## What needs to be done
Copy out the records without changes, beginning at the line that contains "Locate an element on the screen. This" and continuing through the final line of the records.
════════════════════
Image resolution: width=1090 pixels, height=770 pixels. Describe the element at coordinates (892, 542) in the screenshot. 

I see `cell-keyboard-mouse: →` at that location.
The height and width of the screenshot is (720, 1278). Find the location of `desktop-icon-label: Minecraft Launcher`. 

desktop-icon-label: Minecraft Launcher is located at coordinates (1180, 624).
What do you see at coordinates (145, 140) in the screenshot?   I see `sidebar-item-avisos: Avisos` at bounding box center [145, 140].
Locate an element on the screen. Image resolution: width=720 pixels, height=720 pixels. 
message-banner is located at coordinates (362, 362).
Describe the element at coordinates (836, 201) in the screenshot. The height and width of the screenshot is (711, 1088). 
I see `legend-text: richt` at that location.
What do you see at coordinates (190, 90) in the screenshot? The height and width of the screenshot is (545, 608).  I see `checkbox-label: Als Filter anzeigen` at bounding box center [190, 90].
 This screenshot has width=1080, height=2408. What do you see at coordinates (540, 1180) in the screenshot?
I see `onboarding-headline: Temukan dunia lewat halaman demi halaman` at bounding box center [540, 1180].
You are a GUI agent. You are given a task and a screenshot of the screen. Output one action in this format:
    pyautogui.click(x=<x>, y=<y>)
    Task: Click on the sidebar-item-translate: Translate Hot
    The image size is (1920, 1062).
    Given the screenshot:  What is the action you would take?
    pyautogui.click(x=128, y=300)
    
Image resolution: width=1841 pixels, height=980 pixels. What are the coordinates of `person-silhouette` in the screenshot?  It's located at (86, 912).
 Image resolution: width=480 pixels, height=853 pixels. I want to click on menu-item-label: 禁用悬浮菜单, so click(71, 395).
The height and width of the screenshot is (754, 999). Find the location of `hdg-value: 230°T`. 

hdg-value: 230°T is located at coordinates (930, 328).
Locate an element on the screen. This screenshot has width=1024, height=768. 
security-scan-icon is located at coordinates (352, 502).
════════════════════
## Exercise answer
Locate an element on the screen. This screenshot has width=1024, height=768. 
security-scan-icon is located at coordinates (352, 502).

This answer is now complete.